First, there is no evidence that Stuart was a majority shareholder of Grand Strand. In fact, the corporate minutes describe Pittman as “the sole shareholder of the corporation.” Although Stuart was eventually issued 120,000 shares of stock, there is no indication that by holding this stock, for which Stuart paid nothing, Stuart became a majority shareholder.
Second, Pittman himself testified that there was no resolution or shareholder vote of the shareholders naming Stuart a director or officer. In fact, Pittman signed the corporate minutes as “Chairman.” Later, in correspondence with Stuart’s attorney, Pittman signed a letter as “President of Grand Strand Entertainment, Inc.”
Stuart did, however, sign his name as CEO of Grand Strand on two letters that he wrote to the bank, and on a bank agreement. Although Stuart’s act of signing his name as CEO may have been inappropriate, it did not transform Stuart into Grand Strand’s CEO, with duties attendant to that position.
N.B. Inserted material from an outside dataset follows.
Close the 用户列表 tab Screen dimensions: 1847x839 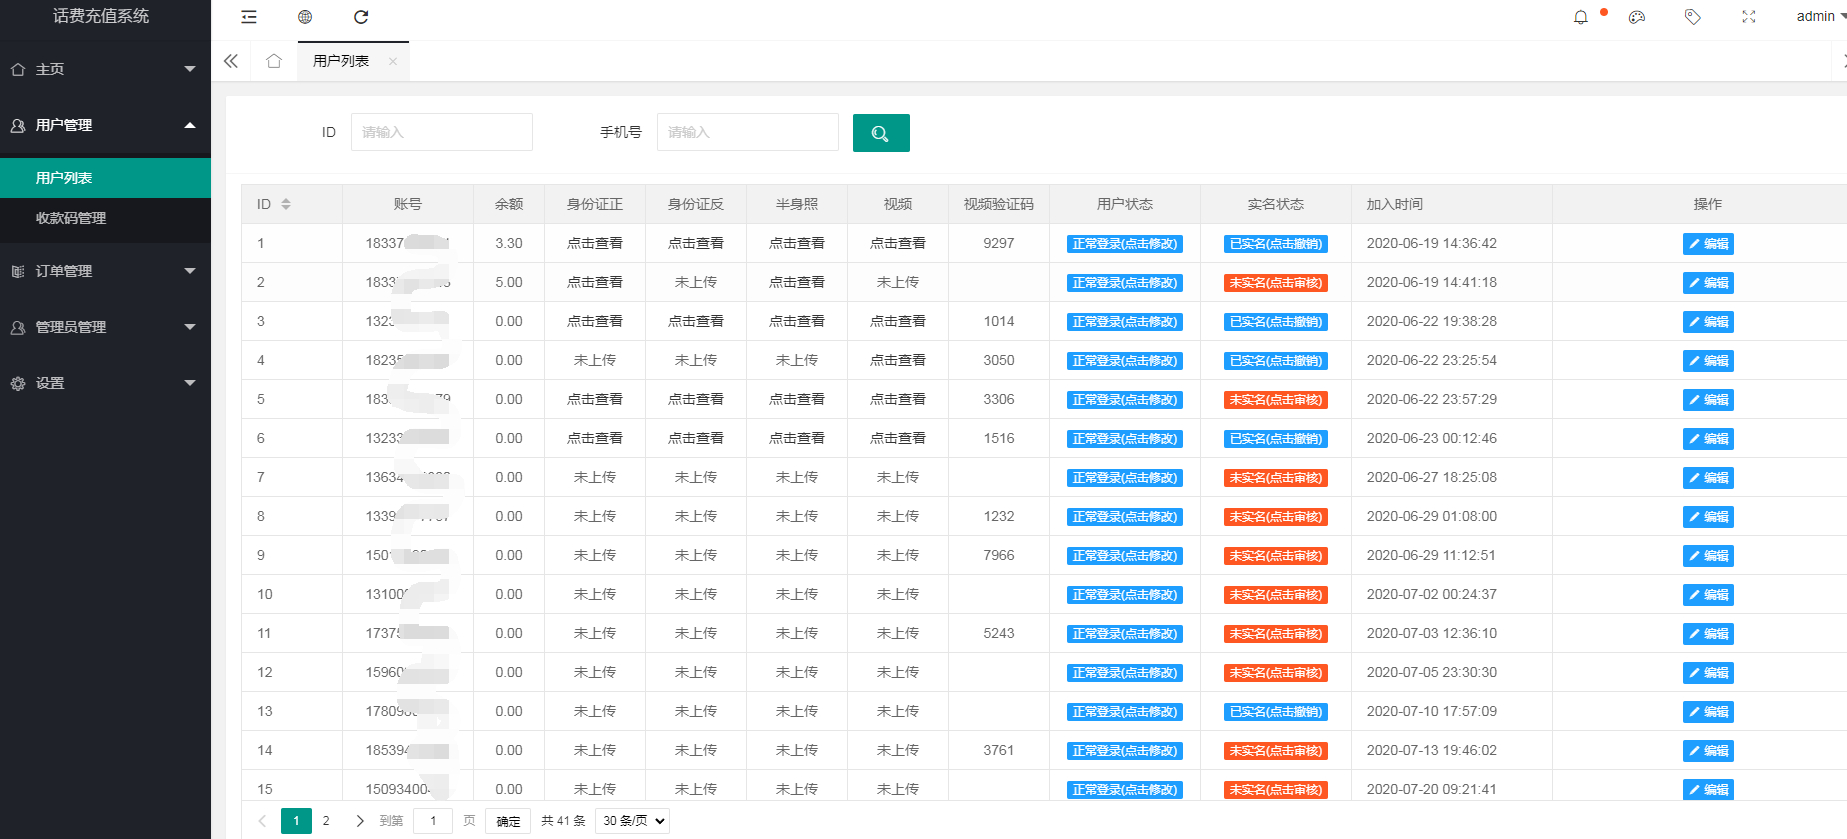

We are unwilling, therefore, to find that Stuart owed duties required by officers of corporation.
At most, Pittman and Stuart, and their respective corporations, were parties to a contract, acting as two separate entities. Pittman breached that contract by not paying the $200,000 by March 30, and by not promptly registering the SCOR offering and providing all the opening costs. If anything, it was Pittman, not Stuart, whose actions were detrimental to Grand Strand.
Because these parties were not in a fiduciary relationship, we affirm the master-in-equity’s decision granting summary judgment in favor of Stuart.
II. Claim Preclusion
Pittman argues that the master-in-equity erred in finding that the arbitration award barred Pittman from bringing the same claims against Stuart that Pittman had previously asserted against Legends. We disagree.
Pittman misconstrues the language in the master-in-equity’s ruling. In his ruling, the master found the following: “[s]ince Legends in Concert, Inc. committed no wrongs, the Plaintiff is barred from asserting any such claims against the Defendant Stuart.” Pittman argues that this language effectively barred Pittman from pursuing his claims against Stuart as an individual. This is incorrect. The master simply reiterated what the law has been throughout this litigation: claims raised against Legends were confined to and disposed of through arbitration; therefore, Pittman was not permitted to turn around and raise those very same claims against Stuart as an individual. In other words, any claims Pittman has against Stuart must specifically address wrongs committed by Stuart, not Legends.
Therefore, we find no error.
For the foregoing reasons, we affirm the master-in-equity’s order granting summary judgment in favor of Stuart.
MOORE, WALLER, BURNETT and PLEICONES, JJ., concur.
 The show originated in
 Pittman explained that he would raise the money through a Small Corporate Offering Registration (SCOR), which is a type of public stock offering.
 Pittman also signed the agreement as an individual. Stuart signed only on behalf of his corporation, Legends.